11 Avrupa ülkesi ve Amerika da koli basili vakalarına rastlandığını, hastalanan kişilerin kısa süre önce Almanya’da bulunduğunu bildiriyor. Amerikalı uzmanlar benzer bir salgının Amerika’da görülmesinin an meselesi olduğu uyarısında bulunuyor.

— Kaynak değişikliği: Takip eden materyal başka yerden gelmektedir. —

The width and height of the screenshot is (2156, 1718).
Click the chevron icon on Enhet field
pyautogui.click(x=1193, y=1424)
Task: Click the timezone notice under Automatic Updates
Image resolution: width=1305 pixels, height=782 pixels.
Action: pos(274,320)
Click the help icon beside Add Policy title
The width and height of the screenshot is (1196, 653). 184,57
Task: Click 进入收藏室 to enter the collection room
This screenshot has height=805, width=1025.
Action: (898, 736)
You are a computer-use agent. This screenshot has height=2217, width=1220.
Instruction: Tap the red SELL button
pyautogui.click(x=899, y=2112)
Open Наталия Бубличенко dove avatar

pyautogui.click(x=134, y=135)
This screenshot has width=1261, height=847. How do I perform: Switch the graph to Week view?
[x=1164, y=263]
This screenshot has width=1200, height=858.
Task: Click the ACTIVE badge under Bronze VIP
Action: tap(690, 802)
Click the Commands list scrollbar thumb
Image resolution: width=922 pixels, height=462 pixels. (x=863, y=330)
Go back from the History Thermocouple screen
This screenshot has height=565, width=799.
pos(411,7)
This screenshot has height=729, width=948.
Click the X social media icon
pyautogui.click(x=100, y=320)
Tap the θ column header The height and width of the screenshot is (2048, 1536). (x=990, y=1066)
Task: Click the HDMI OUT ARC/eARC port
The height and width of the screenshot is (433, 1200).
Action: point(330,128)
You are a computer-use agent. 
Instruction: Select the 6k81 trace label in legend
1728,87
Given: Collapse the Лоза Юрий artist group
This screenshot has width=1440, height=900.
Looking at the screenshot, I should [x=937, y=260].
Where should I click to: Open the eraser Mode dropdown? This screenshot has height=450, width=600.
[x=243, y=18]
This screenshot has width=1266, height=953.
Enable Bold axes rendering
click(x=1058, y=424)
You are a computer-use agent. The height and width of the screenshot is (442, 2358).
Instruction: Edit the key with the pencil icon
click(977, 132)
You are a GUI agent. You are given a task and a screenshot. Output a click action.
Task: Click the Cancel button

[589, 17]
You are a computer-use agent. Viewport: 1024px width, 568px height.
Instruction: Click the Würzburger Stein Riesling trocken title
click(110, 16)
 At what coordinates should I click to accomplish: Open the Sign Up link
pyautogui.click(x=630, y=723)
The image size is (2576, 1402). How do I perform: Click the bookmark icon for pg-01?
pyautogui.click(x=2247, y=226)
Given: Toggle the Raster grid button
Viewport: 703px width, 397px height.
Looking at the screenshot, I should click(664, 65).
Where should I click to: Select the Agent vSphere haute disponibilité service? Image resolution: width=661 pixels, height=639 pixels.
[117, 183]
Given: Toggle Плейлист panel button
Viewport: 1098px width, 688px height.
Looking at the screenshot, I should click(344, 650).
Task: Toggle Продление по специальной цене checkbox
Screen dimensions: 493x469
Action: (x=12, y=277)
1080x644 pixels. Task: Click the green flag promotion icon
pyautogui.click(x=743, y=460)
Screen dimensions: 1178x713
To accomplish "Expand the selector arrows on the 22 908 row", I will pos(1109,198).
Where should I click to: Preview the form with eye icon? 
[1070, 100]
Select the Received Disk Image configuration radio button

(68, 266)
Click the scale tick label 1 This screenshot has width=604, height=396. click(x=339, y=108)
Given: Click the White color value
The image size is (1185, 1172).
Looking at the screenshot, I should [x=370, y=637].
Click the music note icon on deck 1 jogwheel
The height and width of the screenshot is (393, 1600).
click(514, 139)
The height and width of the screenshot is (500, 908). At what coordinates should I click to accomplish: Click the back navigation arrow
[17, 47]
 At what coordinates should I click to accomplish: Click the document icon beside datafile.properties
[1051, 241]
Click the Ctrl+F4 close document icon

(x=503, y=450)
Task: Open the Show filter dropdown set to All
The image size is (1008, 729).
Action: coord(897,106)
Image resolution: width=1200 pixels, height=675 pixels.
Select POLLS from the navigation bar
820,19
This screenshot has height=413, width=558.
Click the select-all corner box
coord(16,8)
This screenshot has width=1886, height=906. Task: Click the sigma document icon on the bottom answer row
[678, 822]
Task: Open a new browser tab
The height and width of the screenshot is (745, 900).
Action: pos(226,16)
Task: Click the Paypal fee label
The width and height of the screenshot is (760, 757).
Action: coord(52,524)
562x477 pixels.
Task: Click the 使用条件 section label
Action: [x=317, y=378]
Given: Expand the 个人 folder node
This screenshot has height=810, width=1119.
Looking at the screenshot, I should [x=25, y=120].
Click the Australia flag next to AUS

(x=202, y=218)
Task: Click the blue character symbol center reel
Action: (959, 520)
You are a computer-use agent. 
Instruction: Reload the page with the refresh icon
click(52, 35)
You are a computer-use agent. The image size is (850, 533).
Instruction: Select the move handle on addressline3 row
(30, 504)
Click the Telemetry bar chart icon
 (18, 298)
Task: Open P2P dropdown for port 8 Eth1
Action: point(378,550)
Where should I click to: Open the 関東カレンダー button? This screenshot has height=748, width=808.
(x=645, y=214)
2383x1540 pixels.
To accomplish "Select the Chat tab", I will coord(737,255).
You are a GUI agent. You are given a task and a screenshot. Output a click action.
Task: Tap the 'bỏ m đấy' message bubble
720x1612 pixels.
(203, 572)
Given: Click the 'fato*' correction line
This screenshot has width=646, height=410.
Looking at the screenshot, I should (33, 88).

Uluslararası tıp uzmanları 2 Mayıs’ta Almanya’da patlak veren dünyanın en ciddi koli basili salgınının nedenini bulmak için zamana karşı yarışıyor. Ancak türüne az rastlanan bu öldürücü koli basili bakterisinin neden olduğu salgının kaynağı henüz bulunamadı. Amerika’daysa Almanya’dan dönen en az 4 kişi hastalandı. Washington’daki Georgetown Üniversitesi’nden gastroentrolog Doktor Robynne Chutkan Amerika’daki vaka sayısının artacağı görüşünde:
”Amerika ve Avrupa arasında seyahat edenlerin sayısı çok fazla. Birkaç hafta içinde koli basili vakalarının artacağı ve koli basilinin bu çok zehirli türüne Amerika’da da rastlanacağına şüphe yok.”
Almanya’daki koli basili salgını nedeniyle yüzlerce kişi hayati tehlikesi olan böbrek rahatsızlıkları yüzünden hastaneye kaldırıldı. Amerika’da da geçen yıl eşine az rastlanan koli basili bakterisi nedeniyle hastalananların sayısının arttığına dair veriler yayınlandı. Gıda Kaynaklı Hastalıkları Araştırma ve Önleme Merkezi Başkanı Pat Buck, Amerika’da gıda güvenliği standartlarının yükseltilmesi gerektiğini söylüyor. Buck, merkezi, torunu Kevin’in 2006’da koli basilli gıda tüketimi nedeniyle ölmesinden sonra kurdu. Buck şöyle konuşuyor:
”İnsanlar, hayvanlar ve çevre arasındaki bağlantıya bakmak gerekiyor. Zehirli gıda tüketimine bağlı hastalıklar, zootonik, yani hayvanlardan bulaşan hastalıklar nedeniyle artıyor.”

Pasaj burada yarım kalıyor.